### Passage shown
== == ==

The truth behind a career in dentistry

Posted by Jiya | Tue, 23 Nov 2021

Read on to find out more about Jiya’s virtual dentistry work placement…

The dentistry industry is competitive however it is hugely rewarding. Competition for dental school places is fierce! You’ll need to get high grades in your A-levels in subjects including biology and chemistry.  After this you must have a dentistry degree which takes 5 years to obtain. Later dentist graduates could be earning £32,000. To become a dental specialist, dentists complete additional training which usually lasts between three to five years. They must also pass a specialist examination. Different specialisms include oral microbiology, cosmetic dentistry, paediatric dentistry etc.

Dentistry can be dated to 7000 BC where it was practiced in the Indus Valley Civilisation. They used flint to remove rotten dental tissue. Before the 17th century, blacksmiths and barbers carried out dental procedures. Pierre Fauchard set the foundations of modern-day dentistry. He was a French Physician that has been credited as “The father of dentistry”. Additionally, advancements of anaesthesia, X-ray equipment have led to the development of the dental profession. In the United Kingdom, the General Dental Council (GDC) is the statutory regulator for 110,000 dental professionals. A dentist who is not registered with the GDC is unable to practise dentistry in the UK. There are values the GDC has put in place to maintain its standards. These include putting the patient’s interests first and communicating effectively to the patient so they are able to make informed decisions.

== == ==

[Records taken from a dataset]
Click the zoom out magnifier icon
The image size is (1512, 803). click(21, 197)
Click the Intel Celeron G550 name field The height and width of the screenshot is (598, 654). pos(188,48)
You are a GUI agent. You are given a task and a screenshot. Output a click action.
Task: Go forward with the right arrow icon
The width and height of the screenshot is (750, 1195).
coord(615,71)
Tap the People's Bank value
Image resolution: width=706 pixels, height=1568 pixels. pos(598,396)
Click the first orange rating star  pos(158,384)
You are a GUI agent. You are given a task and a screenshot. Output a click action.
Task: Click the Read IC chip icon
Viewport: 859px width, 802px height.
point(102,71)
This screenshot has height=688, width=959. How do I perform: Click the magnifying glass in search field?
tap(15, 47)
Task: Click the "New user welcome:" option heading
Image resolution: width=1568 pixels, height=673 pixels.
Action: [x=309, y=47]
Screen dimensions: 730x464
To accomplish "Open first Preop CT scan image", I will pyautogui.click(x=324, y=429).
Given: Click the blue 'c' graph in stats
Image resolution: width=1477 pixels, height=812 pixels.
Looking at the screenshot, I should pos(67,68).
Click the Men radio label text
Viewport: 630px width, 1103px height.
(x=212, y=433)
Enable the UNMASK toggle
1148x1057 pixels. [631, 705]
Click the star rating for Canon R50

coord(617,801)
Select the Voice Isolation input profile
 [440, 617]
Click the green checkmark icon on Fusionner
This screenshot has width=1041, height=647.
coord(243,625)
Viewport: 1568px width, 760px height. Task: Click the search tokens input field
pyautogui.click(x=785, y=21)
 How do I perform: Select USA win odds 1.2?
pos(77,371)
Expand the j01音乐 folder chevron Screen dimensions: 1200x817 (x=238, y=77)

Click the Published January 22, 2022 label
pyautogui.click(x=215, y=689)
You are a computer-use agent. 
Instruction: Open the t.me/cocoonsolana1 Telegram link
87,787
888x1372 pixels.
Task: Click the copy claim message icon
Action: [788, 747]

== == ==

### Task details
Rewrite the part of the post on a career in dentistry that begins at the words "Read on to find" and stops after "paediatric dentistry etc.", with "top grades" in place of "high grades".

### Finished exercise
Read on to find out more about Jiya’s virtual dentistry work placement…

The dentistry industry is competitive however it is hugely rewarding. Competition for dental school places is fierce! You’ll need to get top grades in your A-levels in subjects including biology and chemistry.  After this you must have a dentistry degree which takes 5 years to obtain. Later dentist graduates could be earning £32,000. To become a dental specialist, dentists complete additional training which usually lasts between three to five years. They must also pass a specialist examination. Different specialisms include oral microbiology, cosmetic dentistry, paediatric dentistry etc.